Exercise directions
If a line in the data below includes the string "cell", please return a copy of it.

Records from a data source
>>>>>
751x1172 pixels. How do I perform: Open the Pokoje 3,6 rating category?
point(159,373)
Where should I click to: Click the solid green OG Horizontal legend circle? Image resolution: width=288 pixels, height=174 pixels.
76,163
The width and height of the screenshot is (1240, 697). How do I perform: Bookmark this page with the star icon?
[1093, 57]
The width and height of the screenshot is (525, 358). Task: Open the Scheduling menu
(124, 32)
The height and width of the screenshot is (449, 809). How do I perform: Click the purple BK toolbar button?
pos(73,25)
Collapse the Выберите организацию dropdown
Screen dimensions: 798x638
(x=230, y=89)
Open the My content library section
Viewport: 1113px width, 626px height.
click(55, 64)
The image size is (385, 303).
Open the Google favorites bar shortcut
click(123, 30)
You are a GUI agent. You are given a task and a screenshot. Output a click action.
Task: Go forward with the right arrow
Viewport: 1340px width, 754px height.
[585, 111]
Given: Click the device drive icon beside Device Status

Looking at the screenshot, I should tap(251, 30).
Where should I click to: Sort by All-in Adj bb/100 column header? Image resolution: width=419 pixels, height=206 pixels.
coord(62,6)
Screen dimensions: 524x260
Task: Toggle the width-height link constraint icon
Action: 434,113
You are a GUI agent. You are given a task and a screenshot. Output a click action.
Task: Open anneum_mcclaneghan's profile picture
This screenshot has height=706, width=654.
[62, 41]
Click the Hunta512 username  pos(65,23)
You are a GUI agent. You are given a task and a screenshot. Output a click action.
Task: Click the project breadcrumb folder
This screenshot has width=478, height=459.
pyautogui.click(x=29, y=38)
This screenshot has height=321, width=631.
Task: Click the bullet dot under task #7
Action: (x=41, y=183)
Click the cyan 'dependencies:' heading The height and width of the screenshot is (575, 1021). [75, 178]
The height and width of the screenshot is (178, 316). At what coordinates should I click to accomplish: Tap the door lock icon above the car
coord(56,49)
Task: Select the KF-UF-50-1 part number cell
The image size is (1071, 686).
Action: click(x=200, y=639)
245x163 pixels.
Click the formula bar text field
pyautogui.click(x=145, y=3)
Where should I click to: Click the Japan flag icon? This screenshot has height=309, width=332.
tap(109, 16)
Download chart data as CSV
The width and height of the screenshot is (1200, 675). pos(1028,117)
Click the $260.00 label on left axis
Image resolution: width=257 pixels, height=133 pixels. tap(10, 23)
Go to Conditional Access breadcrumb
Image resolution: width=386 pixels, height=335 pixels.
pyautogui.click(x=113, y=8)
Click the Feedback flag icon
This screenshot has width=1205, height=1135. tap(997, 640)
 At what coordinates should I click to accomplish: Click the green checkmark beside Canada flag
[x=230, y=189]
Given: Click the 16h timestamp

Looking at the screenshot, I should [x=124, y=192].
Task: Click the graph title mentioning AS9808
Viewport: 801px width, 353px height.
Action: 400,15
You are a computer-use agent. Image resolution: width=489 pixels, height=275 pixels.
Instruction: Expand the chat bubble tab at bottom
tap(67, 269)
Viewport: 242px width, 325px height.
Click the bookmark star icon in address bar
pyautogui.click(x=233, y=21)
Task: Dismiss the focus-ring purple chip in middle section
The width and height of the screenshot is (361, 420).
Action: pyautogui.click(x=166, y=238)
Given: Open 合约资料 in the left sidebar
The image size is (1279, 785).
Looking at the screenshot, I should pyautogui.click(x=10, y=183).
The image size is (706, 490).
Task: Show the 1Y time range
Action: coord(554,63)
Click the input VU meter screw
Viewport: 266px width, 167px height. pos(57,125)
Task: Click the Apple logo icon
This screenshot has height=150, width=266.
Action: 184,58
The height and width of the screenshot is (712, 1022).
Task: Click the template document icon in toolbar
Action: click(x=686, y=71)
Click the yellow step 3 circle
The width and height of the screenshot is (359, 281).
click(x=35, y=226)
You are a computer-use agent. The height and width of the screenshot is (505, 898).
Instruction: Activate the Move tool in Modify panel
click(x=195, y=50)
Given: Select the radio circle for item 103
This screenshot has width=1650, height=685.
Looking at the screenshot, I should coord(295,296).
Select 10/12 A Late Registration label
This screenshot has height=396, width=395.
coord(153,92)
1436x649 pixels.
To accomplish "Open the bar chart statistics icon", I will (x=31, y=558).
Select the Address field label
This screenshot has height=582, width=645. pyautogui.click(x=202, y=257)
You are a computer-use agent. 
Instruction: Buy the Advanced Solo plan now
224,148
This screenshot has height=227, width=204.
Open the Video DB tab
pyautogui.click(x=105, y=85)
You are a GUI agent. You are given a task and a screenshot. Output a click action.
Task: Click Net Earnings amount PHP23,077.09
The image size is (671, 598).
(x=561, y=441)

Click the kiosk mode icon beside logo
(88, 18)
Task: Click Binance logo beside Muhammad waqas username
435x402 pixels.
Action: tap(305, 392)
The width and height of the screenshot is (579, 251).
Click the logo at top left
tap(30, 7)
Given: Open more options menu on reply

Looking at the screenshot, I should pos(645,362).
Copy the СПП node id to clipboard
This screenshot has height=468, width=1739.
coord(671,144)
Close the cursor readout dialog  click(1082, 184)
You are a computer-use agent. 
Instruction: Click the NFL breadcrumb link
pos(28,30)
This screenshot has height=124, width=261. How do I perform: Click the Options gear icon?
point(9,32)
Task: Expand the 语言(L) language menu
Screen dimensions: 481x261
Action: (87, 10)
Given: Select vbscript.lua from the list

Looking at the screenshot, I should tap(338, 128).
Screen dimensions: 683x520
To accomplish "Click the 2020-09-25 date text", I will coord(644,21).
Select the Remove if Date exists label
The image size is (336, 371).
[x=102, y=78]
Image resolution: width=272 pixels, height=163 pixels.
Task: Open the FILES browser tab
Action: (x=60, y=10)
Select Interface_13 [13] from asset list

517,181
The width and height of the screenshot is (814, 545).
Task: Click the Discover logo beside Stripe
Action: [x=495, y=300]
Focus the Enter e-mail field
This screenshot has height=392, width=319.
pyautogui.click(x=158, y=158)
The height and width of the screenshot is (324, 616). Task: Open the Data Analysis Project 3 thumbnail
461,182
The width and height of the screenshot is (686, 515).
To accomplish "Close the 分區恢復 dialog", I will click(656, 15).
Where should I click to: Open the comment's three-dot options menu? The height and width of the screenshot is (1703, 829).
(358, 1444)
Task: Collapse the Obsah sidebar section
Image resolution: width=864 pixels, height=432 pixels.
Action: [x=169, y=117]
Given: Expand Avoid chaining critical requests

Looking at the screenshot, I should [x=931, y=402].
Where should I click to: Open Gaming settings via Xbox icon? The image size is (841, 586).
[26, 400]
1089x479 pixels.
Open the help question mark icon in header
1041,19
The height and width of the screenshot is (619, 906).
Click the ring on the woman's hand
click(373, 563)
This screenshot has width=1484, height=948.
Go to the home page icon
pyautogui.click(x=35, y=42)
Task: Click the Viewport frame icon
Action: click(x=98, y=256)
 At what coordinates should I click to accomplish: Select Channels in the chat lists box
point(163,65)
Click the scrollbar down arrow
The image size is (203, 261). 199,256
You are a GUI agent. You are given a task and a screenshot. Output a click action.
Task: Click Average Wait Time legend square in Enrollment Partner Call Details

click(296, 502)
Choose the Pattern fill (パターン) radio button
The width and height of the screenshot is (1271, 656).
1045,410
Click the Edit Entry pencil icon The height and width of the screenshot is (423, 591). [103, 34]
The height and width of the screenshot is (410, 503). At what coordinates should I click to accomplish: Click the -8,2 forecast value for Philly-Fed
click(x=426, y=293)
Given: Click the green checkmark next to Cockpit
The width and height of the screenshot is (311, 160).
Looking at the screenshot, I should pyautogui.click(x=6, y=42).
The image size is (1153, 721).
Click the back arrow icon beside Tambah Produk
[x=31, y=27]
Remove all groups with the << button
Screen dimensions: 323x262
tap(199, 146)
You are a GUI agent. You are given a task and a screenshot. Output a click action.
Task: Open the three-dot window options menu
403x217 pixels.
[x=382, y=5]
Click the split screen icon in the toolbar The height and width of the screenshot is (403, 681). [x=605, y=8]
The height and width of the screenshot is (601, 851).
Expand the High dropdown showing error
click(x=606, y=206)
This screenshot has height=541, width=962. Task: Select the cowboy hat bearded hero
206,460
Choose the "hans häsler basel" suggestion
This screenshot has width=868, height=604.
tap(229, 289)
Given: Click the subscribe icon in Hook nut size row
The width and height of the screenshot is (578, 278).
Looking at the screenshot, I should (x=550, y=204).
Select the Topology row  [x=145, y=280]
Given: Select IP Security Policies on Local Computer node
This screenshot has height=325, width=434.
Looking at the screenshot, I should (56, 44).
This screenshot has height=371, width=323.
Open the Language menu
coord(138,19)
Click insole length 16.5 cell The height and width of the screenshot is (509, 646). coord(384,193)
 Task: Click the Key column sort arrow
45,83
<<<<<
Solution to this problem
Task: Select the KF-UF-50-1 part number cell
Click insole length 16.5 cell The height and width of the screenshot is (509, 646). coord(384,193)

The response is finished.